Banking graduate jobs: What skills do I need? 💰
Graduate jobs in the banking sector
Contrary to popular belief, there are a range of different graduate banking jobs – not just heavily numbers-focused roles like accountancy, analysts, and investment bankers; but a number of other banking jobs such as administration, compliance, operations sales, recruitment, and, due to the unstoppable rise of financial technology (FinTech), IT & tech.
Whatever career in banking think you’d be best suited to, there are certain skills and qualifications which will be attractive to any potential employer in the banking sector.
Common graduate banking jobs
There is a huge range of graduate roles in banking; ranging from those which require financial knowledge, to those which are more client or customer-facing.
Here are a few of the most common banking jobs for graduates:
- Corporate Banking Graduate Scheme
- Investment Banking Internship
- Banking Graduate Scheme
- Banking Associate
- Credit Analyst
- Client Services Executive
- Investment Banking Analyst
- FP&A Analyst
- Bank Analyst
- Financial Risk Controller
- Graduate Trader
- Graduate Fraud Officer
- Credit Risk Manager
- Banking Team Assistant
- Head of Operations
- Banking Operations Manager
- Regulatory Compliance Consultant
- Entry-level Risk Analyst
- Relationship Manager
- Graduate Compliance Analyst
How to get into banking
Most banks will welcome graduates from all degree backgrounds. As you might expect, a degree in finance, math, or an aptitude for numbers will stand you in good stead for a graduate banking job. However, there are a number of other transferable skills which would make you a good fit for a career in banking.
Analytical skills are always in demand in banking.
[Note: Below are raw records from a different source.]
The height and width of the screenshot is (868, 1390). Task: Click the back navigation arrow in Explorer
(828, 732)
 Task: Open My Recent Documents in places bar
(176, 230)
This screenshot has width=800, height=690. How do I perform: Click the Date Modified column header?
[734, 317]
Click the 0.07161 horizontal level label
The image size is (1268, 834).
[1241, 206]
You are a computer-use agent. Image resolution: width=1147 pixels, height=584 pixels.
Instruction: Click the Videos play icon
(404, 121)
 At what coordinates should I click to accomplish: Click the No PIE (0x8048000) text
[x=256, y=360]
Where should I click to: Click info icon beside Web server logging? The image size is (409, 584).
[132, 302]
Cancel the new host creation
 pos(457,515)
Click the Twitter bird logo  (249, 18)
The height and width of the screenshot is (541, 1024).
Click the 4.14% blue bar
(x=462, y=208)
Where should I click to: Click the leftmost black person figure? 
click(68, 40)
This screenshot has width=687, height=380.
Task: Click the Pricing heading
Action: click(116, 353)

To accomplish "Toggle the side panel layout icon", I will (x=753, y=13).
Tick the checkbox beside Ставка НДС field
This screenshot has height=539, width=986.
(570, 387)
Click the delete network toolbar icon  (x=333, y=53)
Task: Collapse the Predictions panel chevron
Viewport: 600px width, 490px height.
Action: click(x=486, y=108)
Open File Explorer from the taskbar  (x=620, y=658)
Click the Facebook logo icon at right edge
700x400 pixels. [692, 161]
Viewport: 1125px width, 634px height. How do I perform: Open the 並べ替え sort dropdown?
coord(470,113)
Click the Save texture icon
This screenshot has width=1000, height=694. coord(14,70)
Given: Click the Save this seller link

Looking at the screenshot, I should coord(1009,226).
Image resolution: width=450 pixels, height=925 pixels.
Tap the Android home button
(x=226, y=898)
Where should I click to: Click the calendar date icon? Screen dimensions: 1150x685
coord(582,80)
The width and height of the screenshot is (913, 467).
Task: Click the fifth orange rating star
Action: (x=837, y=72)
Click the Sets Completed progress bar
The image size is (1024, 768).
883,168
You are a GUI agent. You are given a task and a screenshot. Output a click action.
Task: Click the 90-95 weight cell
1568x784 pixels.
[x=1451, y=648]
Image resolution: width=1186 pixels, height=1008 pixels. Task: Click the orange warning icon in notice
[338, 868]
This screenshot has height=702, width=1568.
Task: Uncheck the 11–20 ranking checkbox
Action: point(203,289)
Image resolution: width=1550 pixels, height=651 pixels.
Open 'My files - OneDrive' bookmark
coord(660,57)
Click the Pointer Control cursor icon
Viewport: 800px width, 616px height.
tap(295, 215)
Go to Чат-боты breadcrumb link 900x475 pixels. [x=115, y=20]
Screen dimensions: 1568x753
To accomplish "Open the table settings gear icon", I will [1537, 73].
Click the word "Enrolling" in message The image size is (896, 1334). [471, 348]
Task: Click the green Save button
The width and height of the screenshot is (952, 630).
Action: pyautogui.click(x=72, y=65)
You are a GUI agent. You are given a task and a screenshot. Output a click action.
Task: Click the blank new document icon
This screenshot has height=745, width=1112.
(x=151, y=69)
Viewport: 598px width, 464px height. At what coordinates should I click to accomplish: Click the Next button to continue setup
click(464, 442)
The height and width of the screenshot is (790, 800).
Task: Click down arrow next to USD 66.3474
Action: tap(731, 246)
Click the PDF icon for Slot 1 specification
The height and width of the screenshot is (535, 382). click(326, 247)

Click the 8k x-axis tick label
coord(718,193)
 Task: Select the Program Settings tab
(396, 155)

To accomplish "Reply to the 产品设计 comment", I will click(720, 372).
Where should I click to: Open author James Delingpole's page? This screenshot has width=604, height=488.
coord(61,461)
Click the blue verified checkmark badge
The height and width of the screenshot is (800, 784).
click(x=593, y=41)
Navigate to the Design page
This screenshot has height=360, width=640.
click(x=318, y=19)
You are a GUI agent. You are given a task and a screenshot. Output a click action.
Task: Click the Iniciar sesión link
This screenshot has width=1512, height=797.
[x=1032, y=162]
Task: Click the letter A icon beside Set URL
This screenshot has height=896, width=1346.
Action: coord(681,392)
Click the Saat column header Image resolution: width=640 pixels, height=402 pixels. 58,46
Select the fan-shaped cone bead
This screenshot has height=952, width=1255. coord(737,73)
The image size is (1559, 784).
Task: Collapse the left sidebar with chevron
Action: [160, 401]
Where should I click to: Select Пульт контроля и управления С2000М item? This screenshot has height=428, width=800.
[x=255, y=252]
In many graduate banking jobs, the ability to look at raw data and draw reasoned conclusions is hugely valuable, helping those working in the industry to support their conclusions with real evidence and numbers.
During the interview process, the employer may require you to take an online test to determine your analytical skills; but this isn’t usually necessary for all graduate banking jobs.
Across the board, problem-solving skills are valuable skills for employers.
With banking and financial markets always changing, employers want to hire graduates who are able to act upon issues proactively and think outside of the box to find a viable solution.
Employers will often be able to tell from your CV and your answers to interview questions how good you are at solving problems under pressure.
In the banking sector, you won’t always work with people who have the same level of knowledge as you do.
However, you may be required to convey information to these individuals in an easy-to-understand, jargon-free, and yet professional manner; so great communication skills are key.
During the job application process, you may be required to create a presentation; which will allow the employer to gauge whether you possess good communication skills.
Banking & Finance graduate jobs are notoriously fast-paced, often with long hours and occasionally, stressful situations.
Employers will want to know that you are able to work efficiently in high-pressure situations, as well as show resilience when times are tough.
In a job interview, one of the most common interview questions an employer might ask is “how do you handle stress?” – to ascertain whether you remain level-headed in a stressful situation.
As with any financial career, anyone looking to work in banking should be aware of financial markets, and keep up to date with changes and movements.
In graduate banking jobs, whether commercial banking or investment banking, you will need to be able to understand and explain market developments, as well as anticipate future changes.
During the interview process, it’s important to mention your interest in banking, either by highlighting it on your graduate CV or making sure to discuss it in your interview.
If you have done any work experience in banks, like investment banking work experience or similar, then be sure to go into detail on your graduate CV.
How to write a graduate CV for banking jobs
In order to demonstrate that you have the skills to succeed in graduate banking jobs, you need to tailor your graduate CV to your job application.
Personal statement ?
In your personal statement, grab the employer’s attention by using relevant buzzwords, like ‘analytical’, and ‘organised’. Depending on what type of banking job you’re looking to get into, do some keyword research on the relevant things to include.
Example: Ambitious Economics graduate from The University of Leeds (2.1), with a keen interest in financial markets and financial modelling. Following my internship with HSBC Bank (January – May 2019), I am now looking to use my practical experience in commercial banking, and develop my knowledge of the banking sector.
If you’re a recent graduate and you don’t have a lot of work experience, your education section will be a key part of your graduate CV. If you have studied a mathematical degree, make sure to list each of your final year modules, as well as any outstanding grades. You can also include any clubs, societies, volunteering or other projects you were involved in, that are relevant to banking & finance.
Work experience ?
If you have undertaken an internship, or have any work experience in banking or finance work experience, make sure to include it here. This could have been on a university placement if you studied a relevant finance degree, or you may have undertaken some work experience in banks after you graduated.
An interest in the banking sector is key, so list your particular interests to make it clear to a potential employer that you’re not only passionate about banking, but you also have a good knowledge of the sector.
Key skills ⭐
Try to list as many relevant skills as you can, and if possible, give examples of times you have demonstrated these skills. If you have done some relevant work experience at banks, or you were part of a banking society at university, list all the skills you demonstrated.